**Exercise aim**.
Write out exactly the lines between the line containing "Click Add graph to the left" and the end of the records, counting both ends, and leave out all pictures.

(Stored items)
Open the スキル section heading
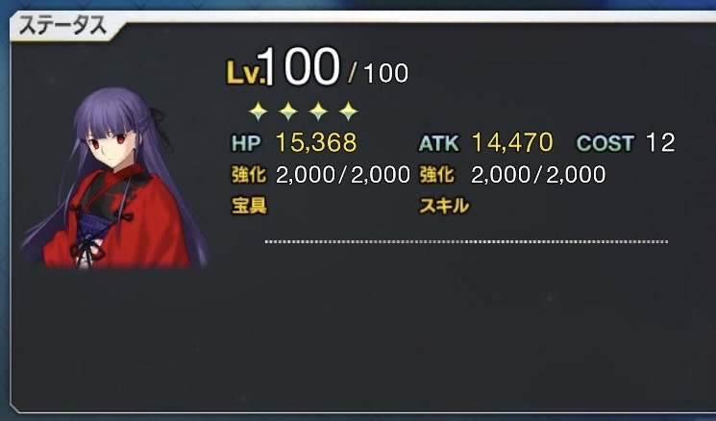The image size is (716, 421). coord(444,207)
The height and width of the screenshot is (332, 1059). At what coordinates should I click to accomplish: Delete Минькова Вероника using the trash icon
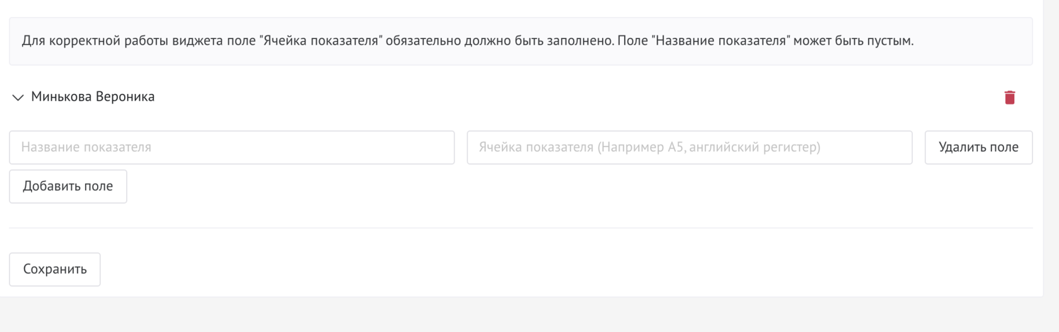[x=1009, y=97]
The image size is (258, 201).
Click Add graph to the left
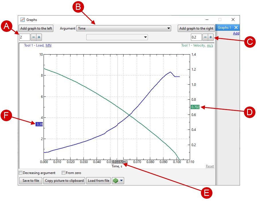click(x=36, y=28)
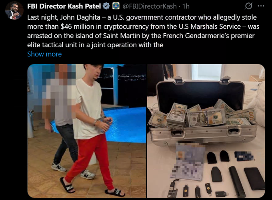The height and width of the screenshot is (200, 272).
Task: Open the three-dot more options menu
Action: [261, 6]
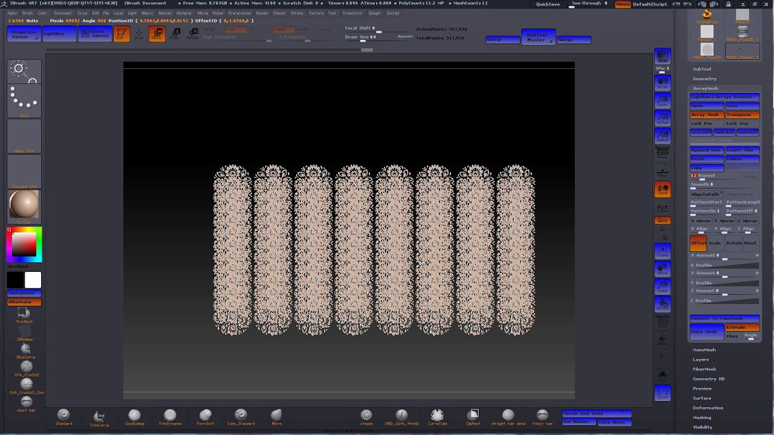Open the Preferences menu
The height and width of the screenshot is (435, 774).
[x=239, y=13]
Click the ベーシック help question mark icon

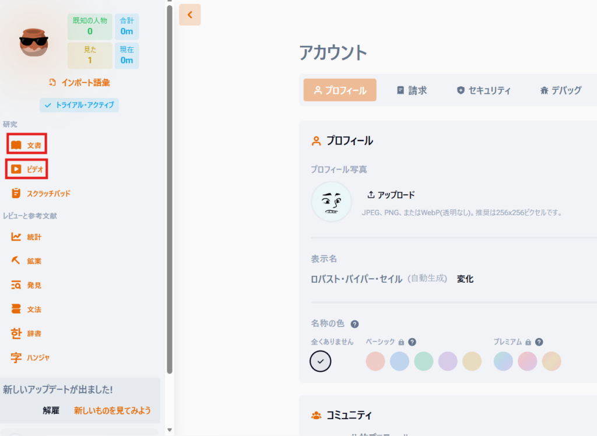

**Reply**.
Click Add graph to the left
click(x=36, y=28)
The height and width of the screenshot is (200, 272).
Task: Open the three-dot more options menu
Action: [261, 6]
Open the Preferences menu
The height and width of the screenshot is (435, 774).
[x=239, y=13]
Click the ベーシック help question mark icon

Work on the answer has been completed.